Рыцарь Бодуэн и его семья. Книга 3 (СИ) - Дубинин Антон - Страница 23


Изменить размер шрифта:

23

— Тело Христово? — хмыкал молодой богохульник, воспринявший из катарской догмы одни только насмешки над католической. — Видывали мы это Тело Христово! Попы придумали, как народ обдурять, и рассказывают вам сказочки, а вы, глупые, и верите. Если это Тело Христово, так что же Бог не защитит самого Себя, если Его тело рассыпать по земле и по нему ногами потоптаться? Мы с парнями — и с побратимом моим, кстати — в детстве не хуже попов Тело Христово делали. Нарежем репу кусками — и причащаемся, а сами сидром запиваем… И ничего, Бог не поразил нас молнией за такие насмешки; видно, у Бога силенок не хватило, либо вся эта болтовня про тело — сплошной кобылий навоз.

— А кто из тех парней сейчас жив? С которыми вы репой на сеновале причащались?

Аймерик сощурился под дождем, подумал. Загибая пальцы, посчитал.

— Побратим мой умер, я уж говорил… Эрменгау тоже… и Раймон… Юк Большой под Мюретом сложился, Юк малый, кажись, там же… Рожер с братом, как его, Фелип — оба в прошлом году… Так, выходит, кроме меня и не осталось никого. Из прежней нашей компании.

— А ты говоришь, Бог не поразил, — тихо и жестоко сказал я. Аймерик сплюнул от злости и резко отвернулся.

Только около дома рыцаря Аламана мы перестали друг на друга злиться. Аймерик, решив, что когда друзей так мало, ссориться с ними не след, да к тому же предстоит долгая совместная дорога в Рим — хлопнул меня по плечу.

— Да ладно, хватит волком смотреть. Не хотел я тебя обидеть. Все же ты мой друг, хотя и неисправимый католик… Может, вырастешь — поумнеешь. В семнадцать лет еще простительно попам верить.

— И ты — мой друг, хоть и неисправимый богохульник, — с широкой ухмылкой ответил я, обмениваясь с ним тычками и хлопками. — Не оставляю надежды, что ты, нечестивец, когда-нибудь обратишься к Господу. Хотя бы моими молитвами.

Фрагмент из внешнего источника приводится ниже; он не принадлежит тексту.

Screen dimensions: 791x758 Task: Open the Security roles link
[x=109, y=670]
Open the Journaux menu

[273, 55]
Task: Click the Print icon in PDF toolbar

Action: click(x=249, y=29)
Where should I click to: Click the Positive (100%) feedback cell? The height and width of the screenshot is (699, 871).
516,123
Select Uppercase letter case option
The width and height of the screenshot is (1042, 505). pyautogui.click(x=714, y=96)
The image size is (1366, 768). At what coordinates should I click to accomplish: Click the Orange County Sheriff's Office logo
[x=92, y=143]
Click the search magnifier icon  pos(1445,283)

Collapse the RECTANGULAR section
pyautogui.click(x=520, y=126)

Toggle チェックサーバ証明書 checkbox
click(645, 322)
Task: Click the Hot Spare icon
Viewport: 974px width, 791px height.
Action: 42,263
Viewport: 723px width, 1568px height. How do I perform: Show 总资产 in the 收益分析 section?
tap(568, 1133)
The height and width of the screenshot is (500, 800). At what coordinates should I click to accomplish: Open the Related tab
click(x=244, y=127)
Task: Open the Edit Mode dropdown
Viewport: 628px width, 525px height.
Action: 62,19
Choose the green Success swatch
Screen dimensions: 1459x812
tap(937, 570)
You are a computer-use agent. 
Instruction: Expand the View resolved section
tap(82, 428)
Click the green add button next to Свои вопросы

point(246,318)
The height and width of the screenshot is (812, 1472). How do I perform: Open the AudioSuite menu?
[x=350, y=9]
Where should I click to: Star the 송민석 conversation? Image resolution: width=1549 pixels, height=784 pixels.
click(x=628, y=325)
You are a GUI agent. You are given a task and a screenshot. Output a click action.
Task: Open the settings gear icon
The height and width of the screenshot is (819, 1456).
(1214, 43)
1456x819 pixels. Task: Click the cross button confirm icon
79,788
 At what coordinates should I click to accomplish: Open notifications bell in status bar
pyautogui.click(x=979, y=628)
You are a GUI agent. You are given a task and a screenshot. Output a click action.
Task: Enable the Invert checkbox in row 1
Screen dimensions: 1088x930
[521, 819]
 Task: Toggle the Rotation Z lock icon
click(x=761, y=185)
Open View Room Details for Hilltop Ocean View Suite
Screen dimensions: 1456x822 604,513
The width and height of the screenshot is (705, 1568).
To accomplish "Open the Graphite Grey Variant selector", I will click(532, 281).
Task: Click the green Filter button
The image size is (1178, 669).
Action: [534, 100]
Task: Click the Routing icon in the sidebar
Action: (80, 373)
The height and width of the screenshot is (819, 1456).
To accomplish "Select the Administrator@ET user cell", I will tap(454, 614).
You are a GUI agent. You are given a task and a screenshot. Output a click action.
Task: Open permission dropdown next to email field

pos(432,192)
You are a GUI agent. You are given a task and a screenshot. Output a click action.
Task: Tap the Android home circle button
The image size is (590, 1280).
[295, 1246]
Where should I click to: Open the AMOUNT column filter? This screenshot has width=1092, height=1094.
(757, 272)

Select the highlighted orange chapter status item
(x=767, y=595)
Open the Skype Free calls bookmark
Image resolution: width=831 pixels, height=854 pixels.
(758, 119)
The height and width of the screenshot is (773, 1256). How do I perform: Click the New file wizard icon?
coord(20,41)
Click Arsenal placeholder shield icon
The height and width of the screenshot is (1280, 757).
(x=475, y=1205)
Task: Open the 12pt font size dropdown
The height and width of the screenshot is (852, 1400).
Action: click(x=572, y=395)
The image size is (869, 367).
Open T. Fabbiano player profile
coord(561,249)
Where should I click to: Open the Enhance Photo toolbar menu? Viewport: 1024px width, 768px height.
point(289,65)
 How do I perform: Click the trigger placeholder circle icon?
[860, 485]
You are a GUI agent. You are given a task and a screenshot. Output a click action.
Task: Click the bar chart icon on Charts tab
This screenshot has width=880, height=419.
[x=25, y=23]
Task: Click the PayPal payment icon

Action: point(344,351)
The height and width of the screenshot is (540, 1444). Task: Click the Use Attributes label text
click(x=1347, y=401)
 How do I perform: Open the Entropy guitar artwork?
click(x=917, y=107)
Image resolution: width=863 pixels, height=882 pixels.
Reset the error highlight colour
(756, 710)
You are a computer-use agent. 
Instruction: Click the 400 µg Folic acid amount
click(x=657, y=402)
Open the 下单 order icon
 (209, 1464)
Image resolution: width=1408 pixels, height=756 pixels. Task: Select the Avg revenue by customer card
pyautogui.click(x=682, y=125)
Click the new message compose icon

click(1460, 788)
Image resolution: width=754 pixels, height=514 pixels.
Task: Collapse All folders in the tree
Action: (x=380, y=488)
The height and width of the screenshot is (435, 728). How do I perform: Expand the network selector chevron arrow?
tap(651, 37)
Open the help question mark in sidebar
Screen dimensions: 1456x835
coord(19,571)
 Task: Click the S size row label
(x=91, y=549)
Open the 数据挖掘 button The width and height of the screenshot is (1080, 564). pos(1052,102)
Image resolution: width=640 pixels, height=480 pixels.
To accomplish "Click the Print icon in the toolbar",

И так, усмехаясь друг другу, мы вошли в дом нашего сеньора, каждый — уверенный в своей совершенной правоте.

* * *

За пару дней до отъезда встретили мы Сикарта де Груньера. Кап-де-Порка то есть. Однорукий Сикарт шел из лавки оружейника — по всему видать: нес в корзине блестящие наручи и поножи, как какая-нибудь хозяйка — пучки зелени. Мы-то сами как раз двигались в оружейный квартал, запастись стрелами и подточить клинки на хорошем точильном круге; хороший был стрельник старик Райнес Кривой, у него одного Аймерик мне советовал отовариваться.

Сикарт, которого я узнал в первую очередь по культе на правой руке, вскинул голову мне навстречу. Волосы он постриг иначе, чем прежде, куда короче; и одежду носил теперь темную, неприметную. Но я опознал его, и как мне показалось — совершенно взаимно. Глаза его расширились. Я уже открыл было рот, чтобы сказать «привет, Сикарт!» — но тот вдруг подобрался и вмиг шмыгнул в первую попавшуюся лавчонку на другой стороне. Улицы в том квартале широкие — две повозки могут разъехаться, так что бегство Сикарту удалось. Я хотел рвануть за ним — старый товарищ все-таки, под Мюретом вместе были! — но Аймерик меня удержал.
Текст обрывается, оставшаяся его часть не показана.